Despite a surge in the US dollar, gold prices were in decline today as investors sold the yellow metal to take profits ahead of tomorrow’s policy meeting of the Federal Reserve.
The price of gold has added more than US$30 per ounce over the past week, driven by speculation that the Fed could consider unleashing a third round of quantitative easing – known as QE3 – to support the recovery, which appears to be running out of steam.

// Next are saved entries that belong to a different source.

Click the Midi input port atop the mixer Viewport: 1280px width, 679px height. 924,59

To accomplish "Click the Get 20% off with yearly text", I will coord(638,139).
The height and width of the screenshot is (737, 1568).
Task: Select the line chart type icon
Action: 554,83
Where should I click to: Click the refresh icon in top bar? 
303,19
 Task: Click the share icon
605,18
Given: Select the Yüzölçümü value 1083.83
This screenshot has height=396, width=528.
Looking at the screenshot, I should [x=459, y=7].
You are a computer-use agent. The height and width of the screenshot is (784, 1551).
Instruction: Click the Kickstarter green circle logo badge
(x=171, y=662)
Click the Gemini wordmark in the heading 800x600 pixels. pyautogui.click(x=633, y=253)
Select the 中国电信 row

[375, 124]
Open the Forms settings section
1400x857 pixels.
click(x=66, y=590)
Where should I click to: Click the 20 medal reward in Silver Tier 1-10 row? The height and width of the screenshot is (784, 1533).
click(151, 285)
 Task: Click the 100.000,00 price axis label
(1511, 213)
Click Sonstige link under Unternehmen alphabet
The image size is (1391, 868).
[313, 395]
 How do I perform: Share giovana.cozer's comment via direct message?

Earlier this month, the Department of Labor reported that the US economy created only 69,000 jobs in May, which undershot even the most pessimistic forecasts. Importantly, the unemployment rate rose to 8.2 percent from 8.1 percent.
Today’s data was mixed with the Commerce Departmentreporting that housing starts dropped 4.8 percent to an annualised rate of 708,000 in May, while permits to build new homes climbed 7.9 percent to 780,000.
More QE would weaken the US dollar, which has an inverse relationship with gold, while boosting gold’s appeal as an inflation hedge.
Gold traded at US$1,623/oz this afternoon, down US$5 from Monday’s close. Other precious metals moved in the opposite direction with silver tacking on six cents to reach US$28.80/oz and platinum rising US$6 to US$1,481/oz.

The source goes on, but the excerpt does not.